There is no doubt the world is changing around us. Just watch a group of 5-year-olds with their I-Pads while their grandparents are chatting about their C-Paps. Our lives are
different—and it is difficult to keep up. Let’s admit it. We don’t understand all the new technology that is out there, nor do many want to. It’s just too complicated and not always necessary. When decisions are being made with regard to changes, we need to be careful how we approach them.
I remember in the ‘80s at a high school faculty meeting, we were discussing how to spend some money: buy computer equipment or purchase textbooks. I spoke up and said we needed textbooks—at least we knew who would be using them and how. I’m embarrassed to share that now, but it’s the truth. In that instance, I should have stepped back and kept quiet. When we are involved in discussions we don’t fully comprehend, we need to step back. We don’t always know the trends—and trends are not always fads. These new technologies are here to stay. I must remember that I can only see my side of the issue. When making decisions, if someone asks me, I will share my opinion. But otherwise, I step back and keep quiet. This is not my century I’m voting for. That sounds weird, doesn’t it? But it’s true. Let’s listen to Spirit who will help us tune into Natural Law.
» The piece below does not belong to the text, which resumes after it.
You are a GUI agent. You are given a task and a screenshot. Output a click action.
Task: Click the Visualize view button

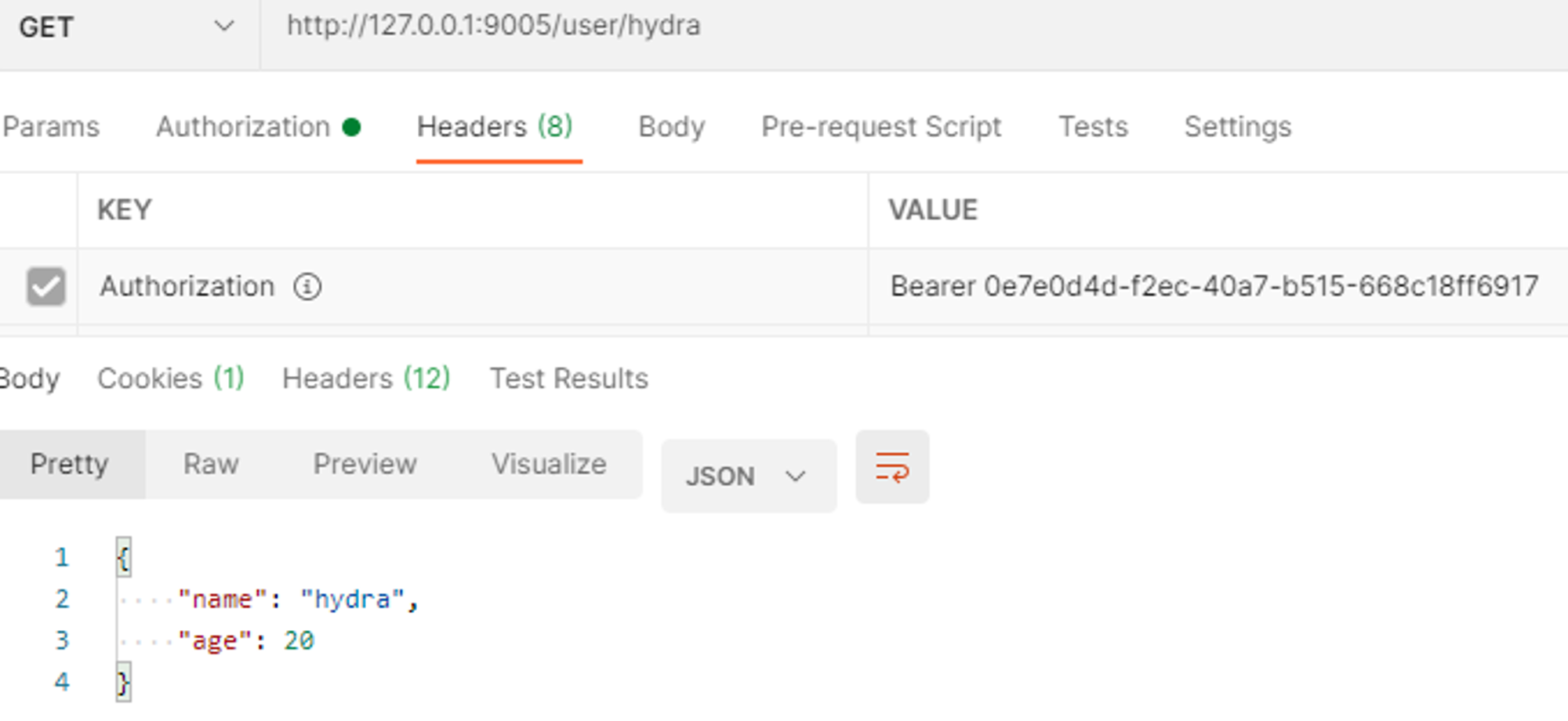(x=549, y=464)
Our Ego has very limited boundaries. We need to see beyond those boundaries and allow change to happen. I honor the pioneers of Modern Spiritualism who broke many molds and stepped on many eggshells as they also stepped forward, stepped aside, and stepped back to allow changes to occur. Those times during the 19th century must have been quite difficult, but they had trust in Spirit and trust in one another that every day was a walk into the future. We understand the continuity of life. We understand the active engagement of Spirit in our daily lives and trust it—or do we?
As we grow older, our understanding and reliance on Spirit should be that much stronger. Stepping forward, stepping aside, and stepping back, as the three steps of growing older
gracefully and elegantly, should characterize us as we move about our families, societies, and organizations that we love, honor, and respect. We know Spirit is there and will take care of us as Spirit always has. For that reason, I will take these three steps in discernment: step forward, the step aside, and the step back, trusting in Spirit.